## Data to use

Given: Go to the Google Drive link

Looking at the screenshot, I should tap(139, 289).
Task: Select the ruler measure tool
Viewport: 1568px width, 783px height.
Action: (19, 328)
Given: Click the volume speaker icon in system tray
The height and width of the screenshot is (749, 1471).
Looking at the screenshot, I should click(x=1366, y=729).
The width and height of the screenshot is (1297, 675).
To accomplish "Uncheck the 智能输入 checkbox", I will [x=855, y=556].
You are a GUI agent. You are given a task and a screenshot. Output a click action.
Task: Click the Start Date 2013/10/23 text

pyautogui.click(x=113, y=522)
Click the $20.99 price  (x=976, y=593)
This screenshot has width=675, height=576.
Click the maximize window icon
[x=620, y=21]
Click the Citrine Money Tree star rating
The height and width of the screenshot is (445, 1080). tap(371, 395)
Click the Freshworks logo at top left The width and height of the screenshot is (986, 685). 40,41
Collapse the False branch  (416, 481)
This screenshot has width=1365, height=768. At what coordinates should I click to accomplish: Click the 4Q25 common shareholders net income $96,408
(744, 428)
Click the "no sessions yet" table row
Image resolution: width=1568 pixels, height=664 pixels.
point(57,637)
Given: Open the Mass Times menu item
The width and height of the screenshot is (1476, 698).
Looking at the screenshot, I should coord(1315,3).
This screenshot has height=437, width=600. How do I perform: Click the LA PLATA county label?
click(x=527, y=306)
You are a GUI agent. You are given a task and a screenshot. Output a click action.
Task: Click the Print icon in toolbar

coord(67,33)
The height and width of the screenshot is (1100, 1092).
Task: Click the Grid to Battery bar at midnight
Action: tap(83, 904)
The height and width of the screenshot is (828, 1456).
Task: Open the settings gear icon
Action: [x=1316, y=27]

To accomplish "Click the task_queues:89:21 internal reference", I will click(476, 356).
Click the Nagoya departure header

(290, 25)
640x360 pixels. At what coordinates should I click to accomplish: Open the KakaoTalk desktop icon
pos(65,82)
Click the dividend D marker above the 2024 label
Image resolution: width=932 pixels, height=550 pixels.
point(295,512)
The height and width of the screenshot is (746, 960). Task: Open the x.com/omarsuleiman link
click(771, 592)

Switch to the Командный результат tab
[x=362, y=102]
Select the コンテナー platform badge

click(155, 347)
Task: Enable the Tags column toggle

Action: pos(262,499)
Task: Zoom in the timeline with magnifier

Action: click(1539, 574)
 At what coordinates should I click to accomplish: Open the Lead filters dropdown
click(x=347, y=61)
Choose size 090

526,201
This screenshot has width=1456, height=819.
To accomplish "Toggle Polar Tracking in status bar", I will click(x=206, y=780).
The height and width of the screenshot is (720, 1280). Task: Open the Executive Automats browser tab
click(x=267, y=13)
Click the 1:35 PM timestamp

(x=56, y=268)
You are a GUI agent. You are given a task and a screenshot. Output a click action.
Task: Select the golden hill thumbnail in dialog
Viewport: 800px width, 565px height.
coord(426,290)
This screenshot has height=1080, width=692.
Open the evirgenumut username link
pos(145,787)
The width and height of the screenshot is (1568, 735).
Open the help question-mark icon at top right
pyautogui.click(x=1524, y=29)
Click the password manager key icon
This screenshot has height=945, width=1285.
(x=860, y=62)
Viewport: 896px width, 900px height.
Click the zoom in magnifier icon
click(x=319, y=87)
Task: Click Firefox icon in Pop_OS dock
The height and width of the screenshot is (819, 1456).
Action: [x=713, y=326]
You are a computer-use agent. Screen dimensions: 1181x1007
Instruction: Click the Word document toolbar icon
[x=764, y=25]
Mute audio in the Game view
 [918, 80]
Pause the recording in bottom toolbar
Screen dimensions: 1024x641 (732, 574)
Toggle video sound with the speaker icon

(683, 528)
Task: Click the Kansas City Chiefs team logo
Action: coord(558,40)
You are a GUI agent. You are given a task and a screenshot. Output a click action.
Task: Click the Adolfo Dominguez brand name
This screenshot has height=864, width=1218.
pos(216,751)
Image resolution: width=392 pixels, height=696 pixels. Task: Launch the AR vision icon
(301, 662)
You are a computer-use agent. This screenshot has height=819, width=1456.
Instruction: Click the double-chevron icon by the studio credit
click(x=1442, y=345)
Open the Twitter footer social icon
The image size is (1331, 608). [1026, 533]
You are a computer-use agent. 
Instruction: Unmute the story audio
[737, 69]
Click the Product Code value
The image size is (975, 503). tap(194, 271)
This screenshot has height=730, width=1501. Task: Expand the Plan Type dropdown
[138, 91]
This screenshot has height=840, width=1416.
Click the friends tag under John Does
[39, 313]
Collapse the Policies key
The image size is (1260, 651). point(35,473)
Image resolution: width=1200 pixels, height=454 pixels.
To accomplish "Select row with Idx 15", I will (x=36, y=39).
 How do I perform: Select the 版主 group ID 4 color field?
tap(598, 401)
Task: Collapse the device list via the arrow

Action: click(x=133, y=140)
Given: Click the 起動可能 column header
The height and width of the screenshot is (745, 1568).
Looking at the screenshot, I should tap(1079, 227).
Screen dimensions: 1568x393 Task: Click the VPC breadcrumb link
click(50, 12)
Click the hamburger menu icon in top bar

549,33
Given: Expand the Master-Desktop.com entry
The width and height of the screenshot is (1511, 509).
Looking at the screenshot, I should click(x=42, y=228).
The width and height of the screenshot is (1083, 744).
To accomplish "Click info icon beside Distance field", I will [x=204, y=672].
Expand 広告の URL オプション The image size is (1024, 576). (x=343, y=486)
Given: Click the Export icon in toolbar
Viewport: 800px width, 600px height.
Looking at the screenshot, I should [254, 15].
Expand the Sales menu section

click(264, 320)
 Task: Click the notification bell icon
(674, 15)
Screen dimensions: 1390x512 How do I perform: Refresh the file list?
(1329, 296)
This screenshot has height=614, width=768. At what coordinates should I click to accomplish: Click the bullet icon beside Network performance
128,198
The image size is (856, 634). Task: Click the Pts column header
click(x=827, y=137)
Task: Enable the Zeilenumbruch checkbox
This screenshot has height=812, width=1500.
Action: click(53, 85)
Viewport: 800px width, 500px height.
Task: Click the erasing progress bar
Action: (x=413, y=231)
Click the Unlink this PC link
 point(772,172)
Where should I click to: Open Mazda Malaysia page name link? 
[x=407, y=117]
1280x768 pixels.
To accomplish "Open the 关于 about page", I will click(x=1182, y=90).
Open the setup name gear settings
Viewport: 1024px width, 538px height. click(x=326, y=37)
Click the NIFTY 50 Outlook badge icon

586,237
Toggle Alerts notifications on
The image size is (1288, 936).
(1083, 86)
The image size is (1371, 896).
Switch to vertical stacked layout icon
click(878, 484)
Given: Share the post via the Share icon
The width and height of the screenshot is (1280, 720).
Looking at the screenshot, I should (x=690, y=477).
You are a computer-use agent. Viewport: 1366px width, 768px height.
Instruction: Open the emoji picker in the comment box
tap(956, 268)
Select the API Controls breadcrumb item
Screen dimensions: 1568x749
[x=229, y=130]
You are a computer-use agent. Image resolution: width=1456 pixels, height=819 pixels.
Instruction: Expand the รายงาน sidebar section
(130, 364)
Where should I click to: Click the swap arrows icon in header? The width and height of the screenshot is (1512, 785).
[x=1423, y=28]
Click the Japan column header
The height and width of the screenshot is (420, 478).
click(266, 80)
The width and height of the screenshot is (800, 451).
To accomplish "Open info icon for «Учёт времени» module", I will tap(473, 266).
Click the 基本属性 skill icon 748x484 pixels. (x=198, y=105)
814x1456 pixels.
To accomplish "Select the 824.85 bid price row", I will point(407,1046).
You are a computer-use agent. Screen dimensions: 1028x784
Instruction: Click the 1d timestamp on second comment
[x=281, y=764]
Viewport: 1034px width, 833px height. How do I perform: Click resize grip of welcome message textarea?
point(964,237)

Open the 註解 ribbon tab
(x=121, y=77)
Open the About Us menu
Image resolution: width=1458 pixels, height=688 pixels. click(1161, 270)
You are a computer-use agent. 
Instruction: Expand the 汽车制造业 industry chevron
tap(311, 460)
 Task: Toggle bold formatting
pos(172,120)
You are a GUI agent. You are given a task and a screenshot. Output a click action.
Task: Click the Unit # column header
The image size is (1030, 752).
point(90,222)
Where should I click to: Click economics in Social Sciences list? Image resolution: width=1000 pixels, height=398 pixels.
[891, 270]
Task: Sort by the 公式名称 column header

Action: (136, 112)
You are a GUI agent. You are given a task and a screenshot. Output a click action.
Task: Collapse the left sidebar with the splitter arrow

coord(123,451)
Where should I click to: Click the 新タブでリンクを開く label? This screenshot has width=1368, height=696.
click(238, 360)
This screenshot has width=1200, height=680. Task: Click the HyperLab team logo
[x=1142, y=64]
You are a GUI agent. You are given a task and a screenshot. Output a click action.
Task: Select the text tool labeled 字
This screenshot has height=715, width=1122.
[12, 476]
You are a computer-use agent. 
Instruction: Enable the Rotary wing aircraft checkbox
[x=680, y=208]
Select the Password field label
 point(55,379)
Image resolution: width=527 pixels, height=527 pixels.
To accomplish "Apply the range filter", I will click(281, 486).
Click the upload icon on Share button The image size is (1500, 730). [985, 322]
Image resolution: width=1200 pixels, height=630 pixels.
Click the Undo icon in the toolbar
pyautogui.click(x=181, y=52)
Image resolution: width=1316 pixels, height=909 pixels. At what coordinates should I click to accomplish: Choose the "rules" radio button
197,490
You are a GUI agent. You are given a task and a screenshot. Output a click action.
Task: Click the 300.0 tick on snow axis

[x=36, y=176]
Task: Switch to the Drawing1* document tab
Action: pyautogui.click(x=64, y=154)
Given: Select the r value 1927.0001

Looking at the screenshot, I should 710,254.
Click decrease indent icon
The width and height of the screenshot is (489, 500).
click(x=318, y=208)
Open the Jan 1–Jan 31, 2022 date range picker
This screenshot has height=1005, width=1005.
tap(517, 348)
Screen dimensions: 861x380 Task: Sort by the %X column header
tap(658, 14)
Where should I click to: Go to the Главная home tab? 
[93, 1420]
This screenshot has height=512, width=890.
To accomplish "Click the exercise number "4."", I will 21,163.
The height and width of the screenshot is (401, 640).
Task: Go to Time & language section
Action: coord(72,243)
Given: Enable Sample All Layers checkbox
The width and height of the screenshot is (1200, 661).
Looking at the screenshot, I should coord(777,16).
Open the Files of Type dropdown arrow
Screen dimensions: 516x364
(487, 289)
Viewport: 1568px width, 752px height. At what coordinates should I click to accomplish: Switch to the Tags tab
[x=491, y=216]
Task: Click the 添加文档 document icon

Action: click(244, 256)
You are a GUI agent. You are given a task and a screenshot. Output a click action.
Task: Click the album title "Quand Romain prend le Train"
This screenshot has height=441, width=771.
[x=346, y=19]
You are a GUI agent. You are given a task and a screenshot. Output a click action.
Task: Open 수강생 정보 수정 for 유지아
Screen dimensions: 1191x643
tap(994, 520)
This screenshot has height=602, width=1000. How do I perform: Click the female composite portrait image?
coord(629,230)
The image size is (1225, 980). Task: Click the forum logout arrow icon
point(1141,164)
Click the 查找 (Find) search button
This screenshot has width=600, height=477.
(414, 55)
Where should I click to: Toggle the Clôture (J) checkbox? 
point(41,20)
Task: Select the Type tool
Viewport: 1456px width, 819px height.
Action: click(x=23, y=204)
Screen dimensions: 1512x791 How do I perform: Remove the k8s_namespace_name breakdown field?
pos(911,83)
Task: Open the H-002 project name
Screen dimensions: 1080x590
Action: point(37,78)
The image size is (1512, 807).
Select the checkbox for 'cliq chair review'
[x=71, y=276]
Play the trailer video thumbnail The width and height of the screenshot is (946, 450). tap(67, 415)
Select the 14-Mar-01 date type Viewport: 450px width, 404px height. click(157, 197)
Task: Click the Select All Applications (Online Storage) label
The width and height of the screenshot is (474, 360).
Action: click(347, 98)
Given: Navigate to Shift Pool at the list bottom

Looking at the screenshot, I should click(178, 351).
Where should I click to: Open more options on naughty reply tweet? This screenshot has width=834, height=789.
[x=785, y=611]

## Task goal
Reproduce the rows verbatim, starting from the first row and stopping after the line containing "Looking at the screenshot, I should click(x=1366, y=729).", including that line.

## Result of the task
Given: Go to the Google Drive link

Looking at the screenshot, I should tap(139, 289).
Task: Select the ruler measure tool
Viewport: 1568px width, 783px height.
Action: (19, 328)
Given: Click the volume speaker icon in system tray
The height and width of the screenshot is (749, 1471).
Looking at the screenshot, I should click(x=1366, y=729).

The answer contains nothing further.